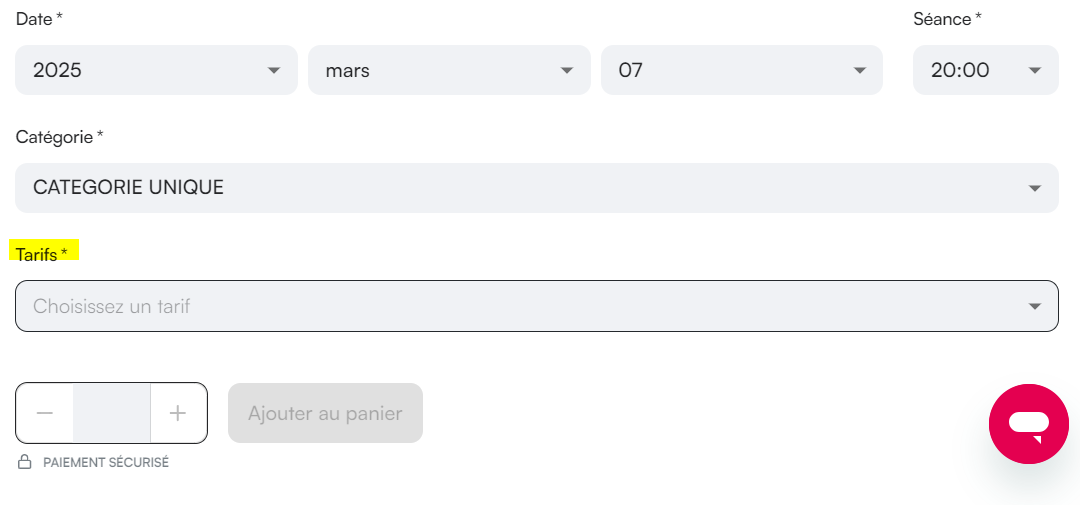The width and height of the screenshot is (1080, 505).
Task: Click the arrow of the tarif selector
Action: pos(1035,307)
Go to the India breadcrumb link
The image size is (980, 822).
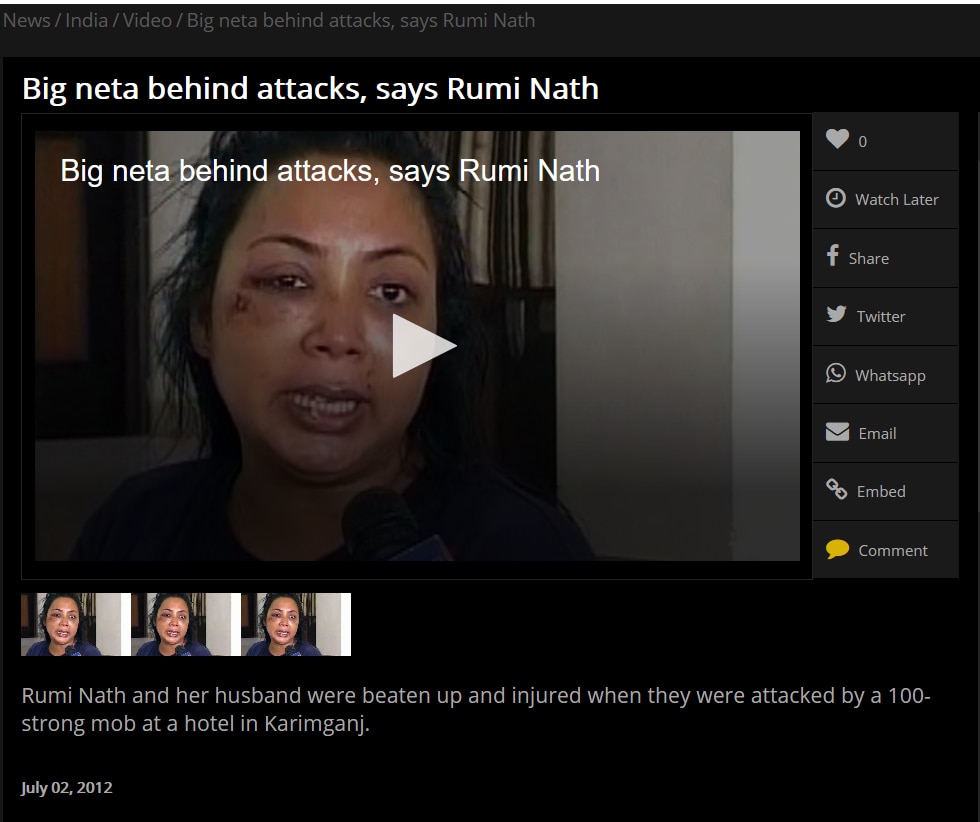pos(86,20)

● ● ● ●

> _Problem description_
Could you return exactly the lines starting with the one that contains "Go to the India breadcrumb link" and ending with the last line of the data above? Leave the pictures out.

> _Response_
Go to the India breadcrumb link
The image size is (980, 822).
pos(86,20)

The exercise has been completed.